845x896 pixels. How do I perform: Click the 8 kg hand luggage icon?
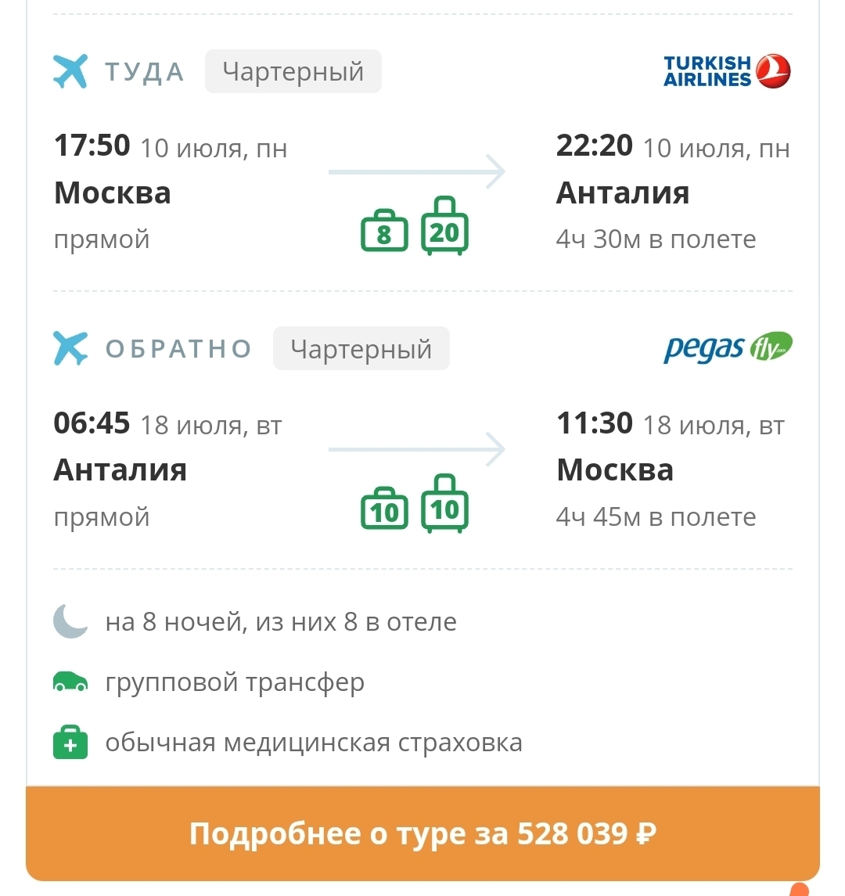[384, 232]
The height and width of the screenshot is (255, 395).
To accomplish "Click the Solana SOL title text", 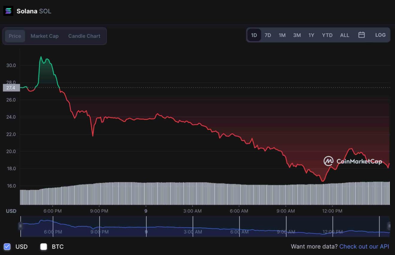I will (x=34, y=11).
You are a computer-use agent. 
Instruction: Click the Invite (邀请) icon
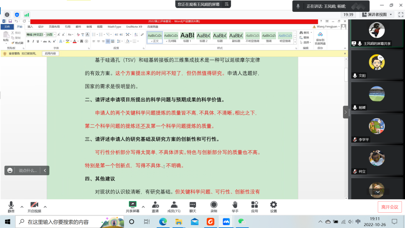coord(155,205)
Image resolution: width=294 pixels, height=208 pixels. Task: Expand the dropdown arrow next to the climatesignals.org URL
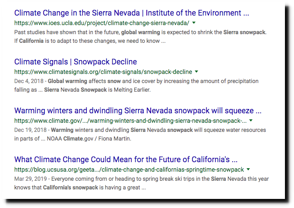coord(196,71)
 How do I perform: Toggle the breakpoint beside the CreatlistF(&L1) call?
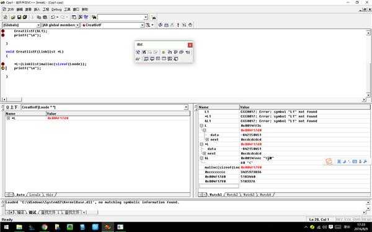(x=3, y=31)
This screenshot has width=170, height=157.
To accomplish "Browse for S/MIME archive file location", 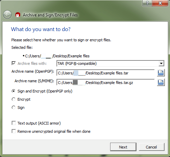I will point(161,82).
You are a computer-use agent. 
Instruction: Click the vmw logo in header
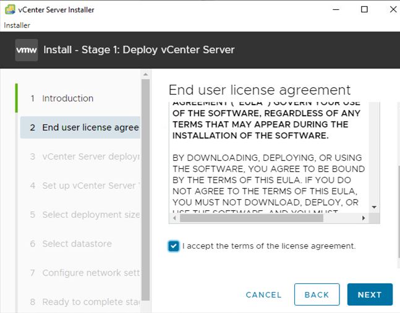pos(27,49)
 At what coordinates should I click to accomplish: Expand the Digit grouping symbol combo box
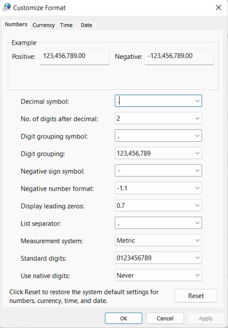click(158, 136)
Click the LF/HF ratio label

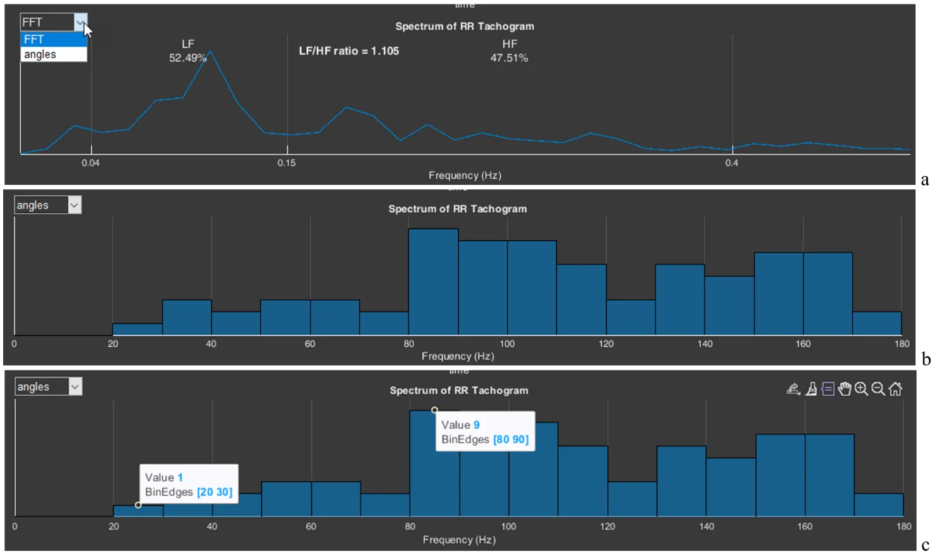[349, 51]
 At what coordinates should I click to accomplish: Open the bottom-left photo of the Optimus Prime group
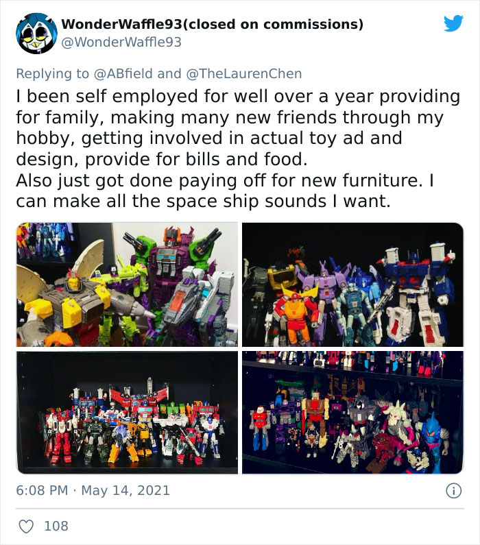pos(128,412)
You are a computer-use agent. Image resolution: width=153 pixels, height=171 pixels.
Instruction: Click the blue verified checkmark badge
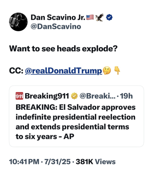[x=109, y=17]
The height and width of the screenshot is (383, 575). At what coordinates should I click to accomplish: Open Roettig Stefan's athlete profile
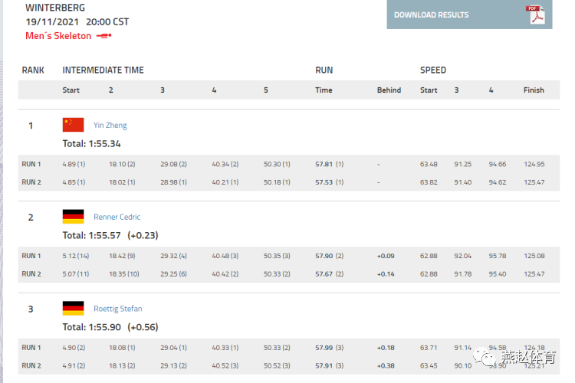pyautogui.click(x=118, y=309)
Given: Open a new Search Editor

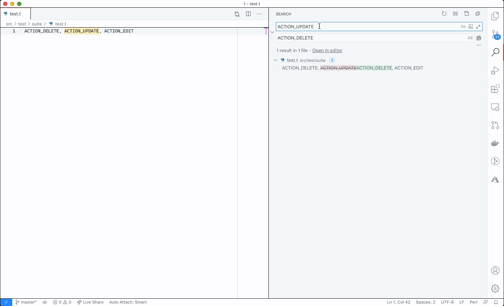Looking at the screenshot, I should 467,14.
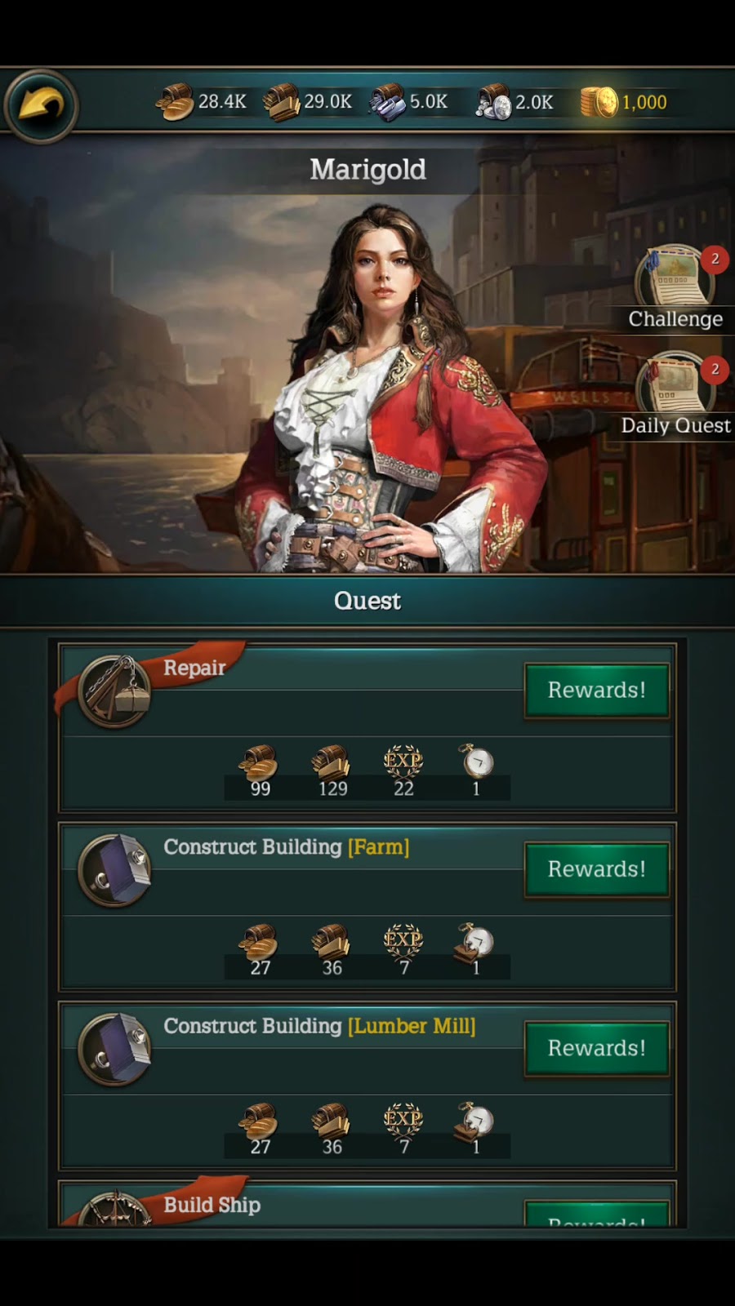Select the Repair quest anchor icon
The image size is (735, 1306).
coord(114,691)
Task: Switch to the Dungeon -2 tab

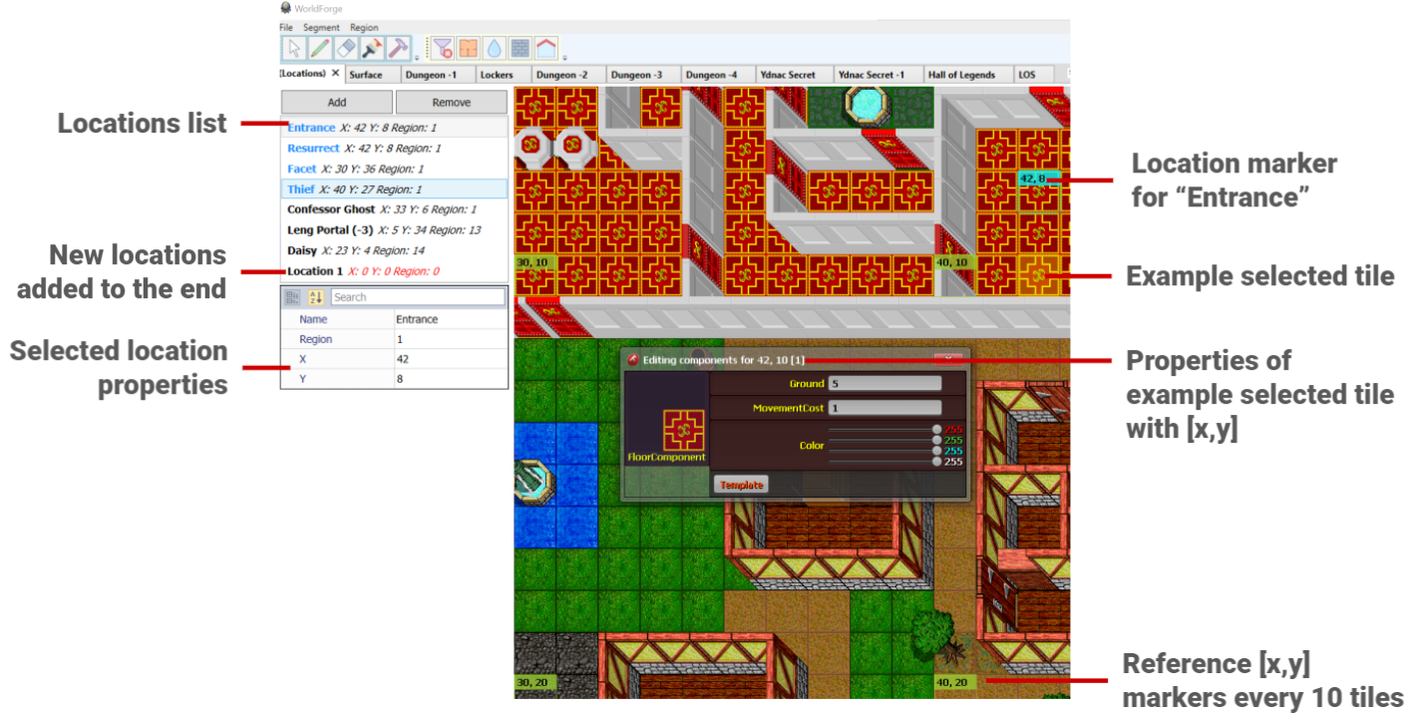Action: tap(562, 75)
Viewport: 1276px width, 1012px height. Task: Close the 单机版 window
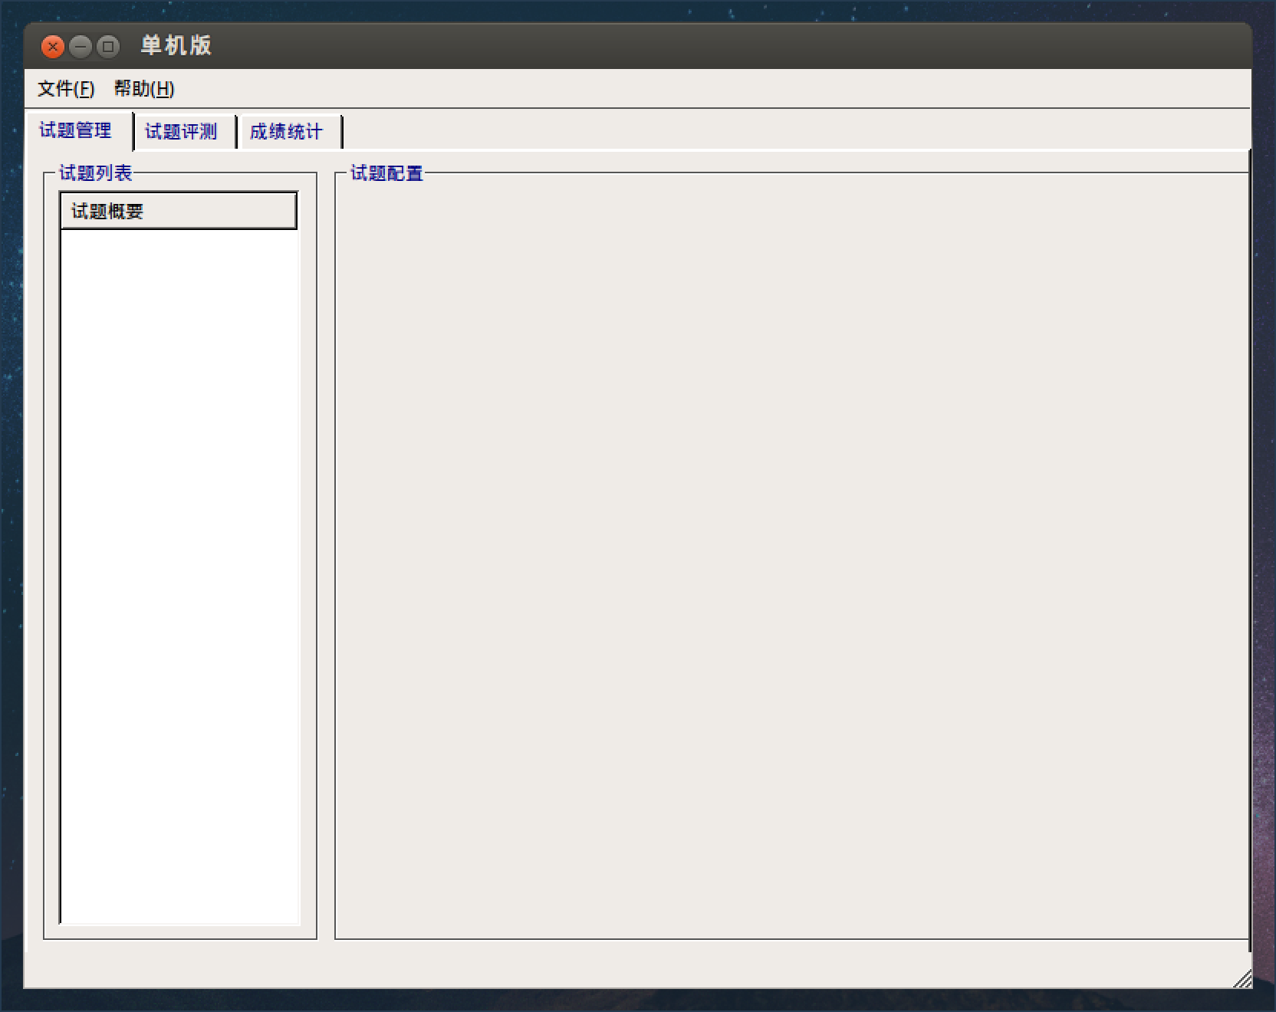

* Exercise brief
The expected output is the lines from the line that contains "The height and width of the screenshot is (383, 575)." through the last line of the material, reproduced exactly, with both ends present and pictures absent.

* Result for this task
The height and width of the screenshot is (383, 575). At what coordinates should I click to accomplish: Open Roettig Stefan's athlete profile
pyautogui.click(x=118, y=309)
Given: Open a new Search Editor

Looking at the screenshot, I should 467,14.
Select the Repair quest anchor icon
The image size is (735, 1306).
coord(114,691)
Task: Switch to the Dungeon -2 tab

Action: tap(562, 75)
Viewport: 1276px width, 1012px height. Task: Close the 单机版 window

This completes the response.